For a deployment, pass your public origin: new CredentAgent({ walletOrigin: "https://shop.example" }).
- Reference (
docs/reference/):- API reference — every public export of both packages
(
CredentAgent,requirements,mount, the credential builders,defineCredential/dcql,createStorefront). - Getting started — install + the ~10-line quickstart.
- The three execution contexts — tool mints → page runs → poll reports.
- Trust model — what binds cryptographically per rail, honestly.
- API reference — every public export of both packages
(
- ARCHITECTURE.md — the ceremony rails, the
mount()injected-seam contract, the code→data boundary, and how the two packages compose. - SECURITY-INVARIANTS.md — the six load-bearing rules (enforce server-side on every completion path, never trust the order token, scope state per order/session, require explicit positive credential claims, keep WebAuthn / OpenID4VP origin-bound with replay protection).

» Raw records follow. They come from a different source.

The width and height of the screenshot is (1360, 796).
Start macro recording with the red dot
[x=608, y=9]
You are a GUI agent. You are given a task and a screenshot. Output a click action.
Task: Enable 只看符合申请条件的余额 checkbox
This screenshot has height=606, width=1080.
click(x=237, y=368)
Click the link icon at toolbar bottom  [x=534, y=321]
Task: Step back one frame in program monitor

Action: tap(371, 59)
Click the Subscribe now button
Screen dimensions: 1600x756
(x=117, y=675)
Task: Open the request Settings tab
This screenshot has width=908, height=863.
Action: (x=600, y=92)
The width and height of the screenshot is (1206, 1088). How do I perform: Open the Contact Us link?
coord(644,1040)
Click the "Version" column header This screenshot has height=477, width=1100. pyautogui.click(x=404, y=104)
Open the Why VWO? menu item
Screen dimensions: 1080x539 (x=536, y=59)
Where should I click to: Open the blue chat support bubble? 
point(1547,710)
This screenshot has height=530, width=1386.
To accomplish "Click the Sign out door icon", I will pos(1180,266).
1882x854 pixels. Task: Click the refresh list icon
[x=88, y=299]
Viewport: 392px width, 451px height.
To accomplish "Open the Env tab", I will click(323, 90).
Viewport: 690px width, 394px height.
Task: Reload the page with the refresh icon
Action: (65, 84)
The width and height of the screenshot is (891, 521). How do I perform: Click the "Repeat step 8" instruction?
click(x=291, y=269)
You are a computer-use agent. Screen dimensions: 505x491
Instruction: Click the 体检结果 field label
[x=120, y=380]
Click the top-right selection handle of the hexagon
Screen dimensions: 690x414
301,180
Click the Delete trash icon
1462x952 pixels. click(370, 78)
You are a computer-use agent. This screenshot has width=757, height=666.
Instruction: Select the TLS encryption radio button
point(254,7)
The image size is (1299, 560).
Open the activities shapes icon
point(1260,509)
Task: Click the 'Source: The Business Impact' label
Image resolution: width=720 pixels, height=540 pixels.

- CONTRIBUTING.md — DCO sign-off (
git commit -s), the security-bypass testing bar, and the module conventions. - docs/deployment.md — running it for real (serverless stores, the stable signing key, the settle seam) + a troubleshooting table.
- ROADMAP.md — what binds cryptographically today (Mode A) vs. what's next (Mode B page-less gating, issuer-verified trust).
Honesty is core to CredentAgent — it's infrastructure meant to be trusted, so we name what binds cryptographically and what doesn't.
trust_level: "presence-only-demo". The wire cryptography is real — WebAuthn on
the passkey rail (verified against this server's origin / RP-ID, user-verification
required, nonce/replay-bound), OpenID4VP JWE / ECDH-ES decrypt with nonce binding,
HPKE, ISO-mdoc parse. But there is no issuer / device-signature trust anchor yet:
the gate enforces disclosure (an explicit positive claim such as
age_over_21 === true, never mere token-presence) and binding (nonce / ephemeral
key), but not trust. A self-crafted mdoc would pass. The AP2-shaped mandate is
dev-signed (integrity hash), not key-signed.
This is a flow demo, not a real safety control — never present it as one. Issuer-verified cryptographic mdoc trust (issuer MSO + device signatures, via Multipaz /
@auth0/mdl,trust_level: "issuer-verified") is the v0.2+ line.
The honesty is carried in the types, not just prose: trust_level and enforcedAt
are part of the contract. See SECURITY-INVARIANTS.md and the
Gate's honest status for the
per-rail breakdown.
The reference server these packages were extracted from — the agentic shopping app that runs on every surface (Claude native app, claude.ai, Claude Desktop, ChatGPT, Goose, the Claude Code terminal) — lives in its own repo:
openmobilehub/mcp-apps-shopping-demo
It demonstrates the full browse → cart → credential gate → checkout → settlement flow, including the passkey (same-device + cross-device caBLE) and Digital-Credentials payment rails and an x402 → Hedera on-chain settlement lab.
Apache-2.0. See LICENSE.
CredentAgent is an Open Mobile Hub project (a Linux Foundation / OpenWallet Foundation effort), built in collaboration with the Multipaz team, and heading to the Global Digital Collaboration (GDC) event.